The tools being utilized post-compromise, such as FScan and Pillager, are often linked to Chinese-speaking developers. What is your assessment of the attribution of this campaign and the specific role these tools play in the attack?
While it is always difficult to definitively attribute a campaign to a specific nation-state, the heavy reliance on open-source tools like FScan, Searchall, and Pillager strongly points toward a Chinese-speaking threat actor. These tools are frequently found in the repositories of developers in that community and are optimized for rapid reconnaissance and credential harvesting. Once the attackers have established their foothold, they use these scanners to map out the Active Directory environment and hunt for high-value credentials within the LSASS process or the NTDS database file. It’s a very systematic approach: they land, they use these specialized tools to see everything on the network, and then they prepare for the next phase of the operation. The use of the Microsoft Detours library and MinHook DLL also shows a high level of technical proficiency in hooking Windows APIs to monitor exceptions and evade memory scanners.
SharkLoader itself does not have built-in persistence mechanisms, yet it manages to stay active on a compromised host.
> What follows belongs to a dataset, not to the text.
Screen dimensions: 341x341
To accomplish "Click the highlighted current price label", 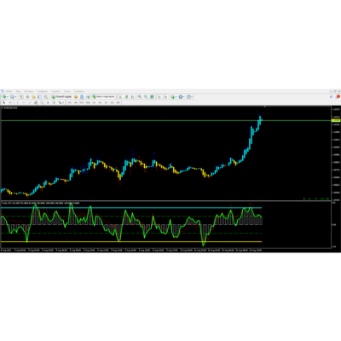I will click(x=336, y=120).
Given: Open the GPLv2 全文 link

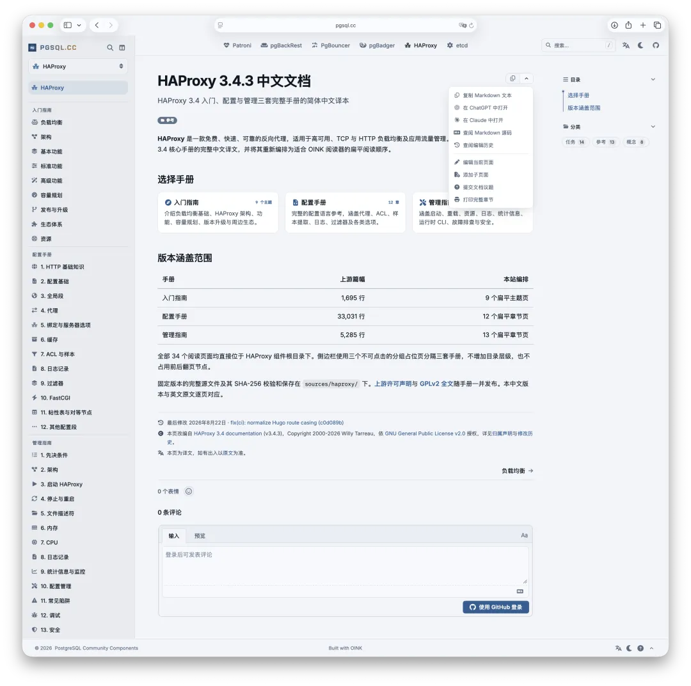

How are the attackers leveraging the Windows environment to ensure they don’t lose access?
Even though the malware lacks its own persistence code, the StrikeShark actors are experts at living off the land by using native Windows features to keep their hooks in the system. They typically leverage Registry Run keys and scheduled tasks to ensure that the “SystemSettings.exe” file—which triggers the whole DLL side-loading chain—launches every time a user logs in. In more aggressive scenarios, they configure these tasks to run even if no user is currently logged into the machine, providing them with a permanent back door. This reliance on standard administrative tools makes the infection look like a routine system process to the untrained eye. It shows that the attackers are thinking several steps ahead, ensuring that even if a specific session is terminated, their “shark” will be back in the water the moment the system reboots.
What is your forecast for the StrikeShark campaign?
I expect the StrikeShark campaign to evolve from its current reconnaissance-heavy phase into a more aggressive data exfiltration stage very soon. While we haven’t seen a massive amount of data leaving the networks yet, the deployment of Cobalt Strike Beacons and the intense focus on credential theft suggests that they are currently “laying the groundwork” for a significant harvest. We will likely see them begin to utilize Cobalt Strike’s file operation modules to target specific intellectual property in the software development and government sectors they have already compromised. Furthermore, as more proof-of-concept exploits for vulnerabilities like CVE-2025-55182 become stable, the geographic reach of SharkLoader will probably expand even further into Europe and North America. Organizations must remain vigilant, as the “quiet” nature of the current attacks is likely just the calm before a very coordinated and damaging data breach.